Using a T-helper (Th)2 response as an example this schematic diagram exemplifies a general principle of mast cells, namely to control immunological reactions by both promoting and actively dampening the response. Th2 cytokines such as interleukin (IL)-4, IL-5 and IL-13 are classically produced by activated CD4+ Th2 cells. Alternatively, Th2 cytokines can also be produced by the newly discovered type 2 innate lymphoid cells (ILC2), whose activation is triggered by IL-25 and IL-33 released from structural cells. Mast cells, which are also activated by IL-33, produce prostaglandin (PG)D2 and leukotriene D4 that act as potent ILC2 activators. Importantly, mast cells can also directly produce Th2 cytokines. To control the response mast cells have molecular machinery to actively downregulate the situation (orange arrows). Among the mechanisms for this are proteolytic degradation of IL-33 and Th2 cytokines, as well as cytokine binding/neutralisation by heparin fragments and extravasated cytokine-binding proteins. APC: antigen presenting cell; MHC: major histocompatibility complex; TCR: T-cell receptor; CRTH2: chemoattractant receptor-homologous molecule expressed on Th2 cells; ST2: suppression of tumorigenicity-2.

Mast cell heterogeneity and anatomical site-specific subtypes

A key secret to how mast cells can handle their vast array of different functions is the existence of “specialised” mast cell subtypes. Indeed, it has long been recognised that although all tissue mast cells share many characteristics, they do not represent a homogenous population. This heterogeneity, which involves differences in morphology, mediator content and response to external stimuli, constitutes a major challenge for understanding the role of mast cells in health and disease.

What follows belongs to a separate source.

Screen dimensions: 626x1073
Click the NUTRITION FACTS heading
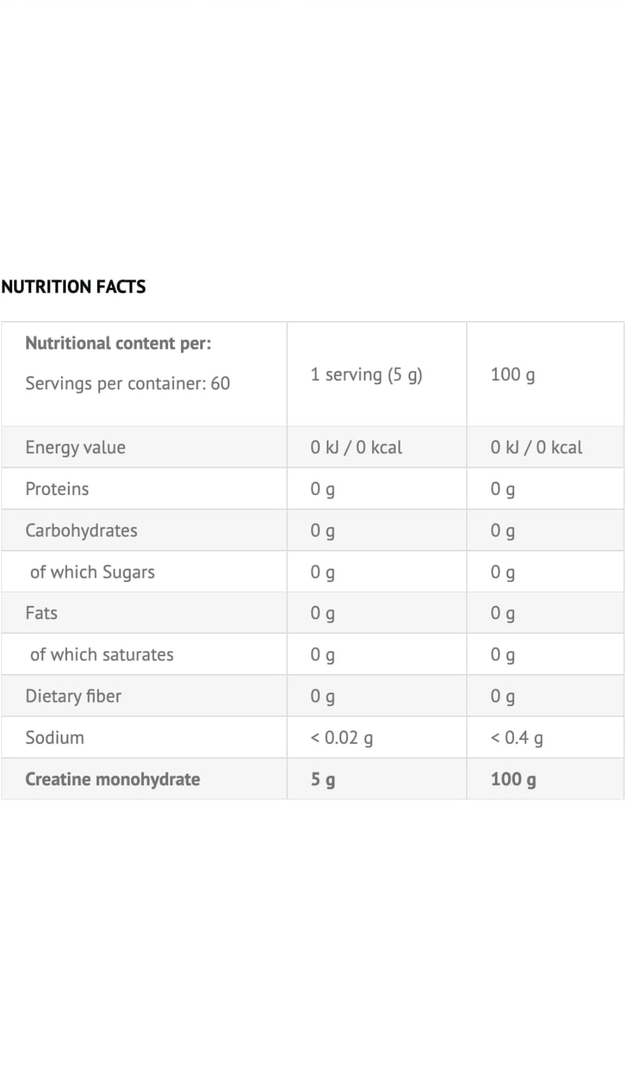[74, 286]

The first robust classification of mast cells into subtypes was originally made in rodents [32, 33]. Based on distinct staining characteristics and anatomical location, rodent mast cells could be divided into connective tissue mast cells and mucosal mast cells. It was soon discovered that these populations differed, not only in their tissue distribution, but also in morphology, granule content and function [33, 34]. The mast cell heterogeneity in humans is at least as multifaceted. One major type is referred to as MCTC since they express both tryptase and chymase (corresponds to the connective tissue mast cell population in rodents). The other main subpopulation lacks chymase but contains tryptase and is consequently known as MCT, (corresponding to rodent mucosal mast cells) [1, 35].

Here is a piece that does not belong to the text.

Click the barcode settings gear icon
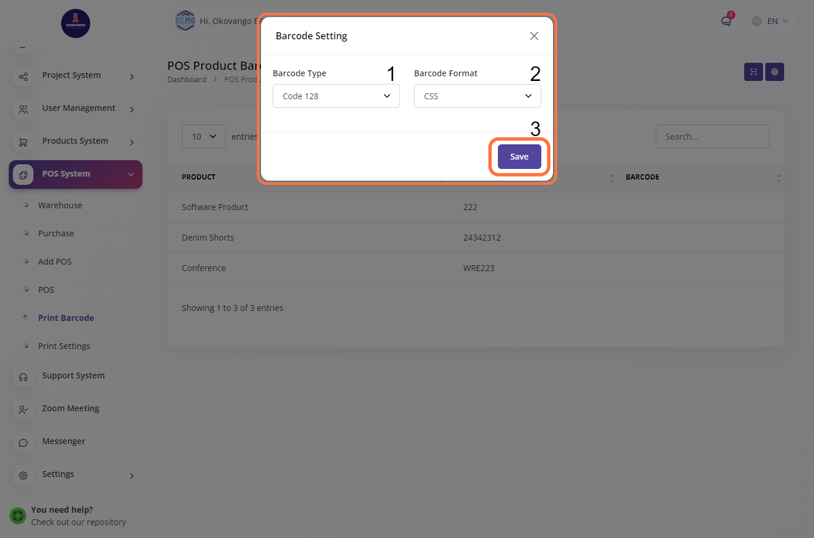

It has now become increasingly clear that mast cell heterogeneity in humans goes beyond the division into MCT and MCTC subpopulations. The respiratory system may serve as an illustration of this as different anatomical regions and microenvironments of the lung create an expanded “site-specific” heterogeneity (figs 2 and 3) [41]. In support of this, direct comparisons between human lung mast cells in multiple anatomical lung compartments have suggested that each of the MCT and MCTC populations can be further differentiated based on their size, shape and molecular expression profiles [41, 42]. One intriguing observation was that the alveolar mast cells, in contrast to mast cells in the rest of the body, lacked FcϵRI expression [41]. Interestingly, in contrast to the intensively studied rodents, the alveolar parenchyma in the human lung is richly populated by mast cells [41, 43, 44]. Thus, alveolar mast cells in humans represent a large but poorly recognised mast cell population in the lung. The physiological function of alveolar mast cells is still a mystery. For example, none of the classical mast cell effector functions executed in allergy and asthma take place in the alveolar compartment; there are no smooth muscles to contract, no glands to stimulate, and induction of an alveolar plasma extravasation would be fatal. Hence, a definition of the biological and pathological role of alveolar mast cells, which actually represent the largest mast cell population in the human lung, seems warranted. Among the candidate functions are homeostatic regulation of the pulmonary vasculature, alveolar defence or distal orchestration of the immune response in the lung. Alveolar mast cells may also play a role in asthma.

Figure 2.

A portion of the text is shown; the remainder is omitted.